### [AUFGABENSTELLUNG]
Aktualisiere die Datensätze ab der Zeile mit „Leasing (272, 42)“ bis einschließlich zum Ende der Datensätze, indem du „Mijn bestellingen“ durch „Mijn orders“ ersetzt. Gib nur diese Zeilen wieder und lass alles andere unverändert.

______

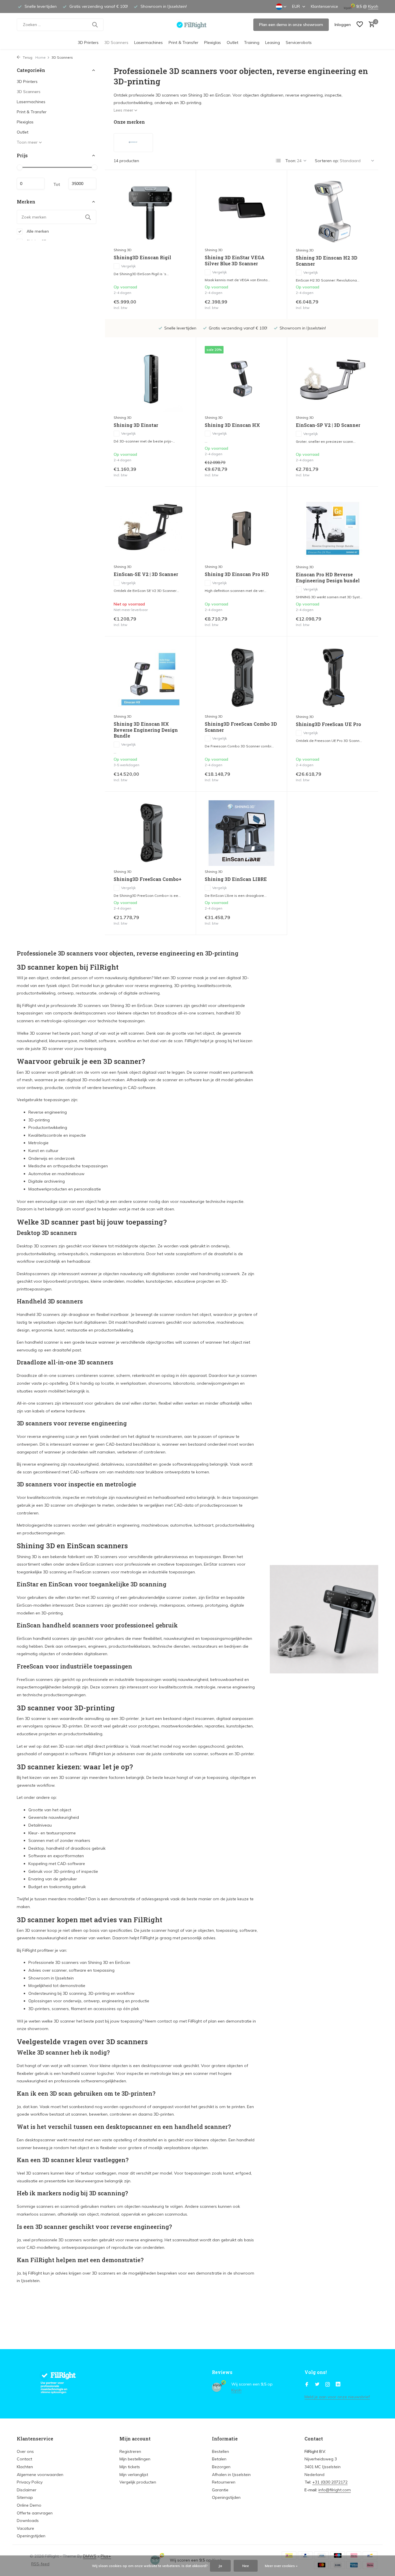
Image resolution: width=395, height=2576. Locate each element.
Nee (245, 2566)
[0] (370, 24)
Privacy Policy (30, 2482)
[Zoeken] (95, 24)
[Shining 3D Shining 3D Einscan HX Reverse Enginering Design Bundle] (150, 678)
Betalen (219, 2459)
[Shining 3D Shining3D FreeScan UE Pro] (333, 678)
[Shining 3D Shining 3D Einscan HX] (241, 379)
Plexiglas (212, 42)
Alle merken (37, 231)
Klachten (25, 2466)
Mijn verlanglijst (133, 2474)
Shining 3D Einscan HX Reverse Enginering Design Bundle (146, 730)
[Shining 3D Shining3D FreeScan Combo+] (150, 833)
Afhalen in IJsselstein (231, 2474)
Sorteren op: (327, 160)
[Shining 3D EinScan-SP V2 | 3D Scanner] (333, 379)
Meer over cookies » (281, 2566)
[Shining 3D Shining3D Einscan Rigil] (150, 211)
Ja (220, 2566)
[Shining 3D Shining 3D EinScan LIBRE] (241, 833)
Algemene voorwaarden (40, 2474)
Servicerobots (299, 42)
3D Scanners (116, 42)
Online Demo (29, 2505)
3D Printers (88, 42)
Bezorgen (221, 2466)
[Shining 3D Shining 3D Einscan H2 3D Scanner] (333, 212)
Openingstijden (31, 2535)
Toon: (290, 160)
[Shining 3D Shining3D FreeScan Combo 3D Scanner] (241, 678)
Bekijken (175, 621)
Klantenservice (324, 6)
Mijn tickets (129, 2466)
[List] (278, 160)
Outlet (232, 42)
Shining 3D (123, 250)
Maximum (82, 183)
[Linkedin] (338, 2384)
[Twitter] (317, 2384)
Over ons (25, 2451)
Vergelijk (128, 266)
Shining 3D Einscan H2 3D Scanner (326, 261)
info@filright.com (334, 2489)
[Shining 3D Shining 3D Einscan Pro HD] (241, 528)
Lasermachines (148, 42)
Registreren (130, 2451)
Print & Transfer (183, 42)
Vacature (25, 2528)
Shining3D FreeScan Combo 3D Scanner (241, 727)
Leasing (272, 42)
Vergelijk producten (137, 2482)
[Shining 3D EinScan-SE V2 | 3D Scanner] (150, 528)
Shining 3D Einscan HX (232, 425)
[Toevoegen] (177, 304)
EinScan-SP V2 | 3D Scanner (328, 425)
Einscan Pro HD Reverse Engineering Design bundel (328, 578)
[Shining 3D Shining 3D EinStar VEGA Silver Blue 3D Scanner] (241, 211)
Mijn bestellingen (134, 2459)
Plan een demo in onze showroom (291, 24)
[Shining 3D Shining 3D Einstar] (150, 379)
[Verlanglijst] (360, 24)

______

### [LÖSUNG]
Leasing (272, 42)
Vergelijk producten (137, 2482)
[Shining 3D EinScan-SE V2 | 3D Scanner] (150, 528)
Shining 3D Einscan HX (232, 425)
[Toevoegen] (177, 304)
EinScan-SP V2 | 3D Scanner (328, 425)
Einscan Pro HD Reverse Engineering Design bundel (328, 578)
[Shining 3D Shining 3D EinStar VEGA Silver Blue 3D Scanner] (241, 211)
Mijn orders (134, 2459)
Plan een demo in onze showroom (291, 24)
[Shining 3D Shining 3D Einstar] (150, 379)
[Verlanglijst] (360, 24)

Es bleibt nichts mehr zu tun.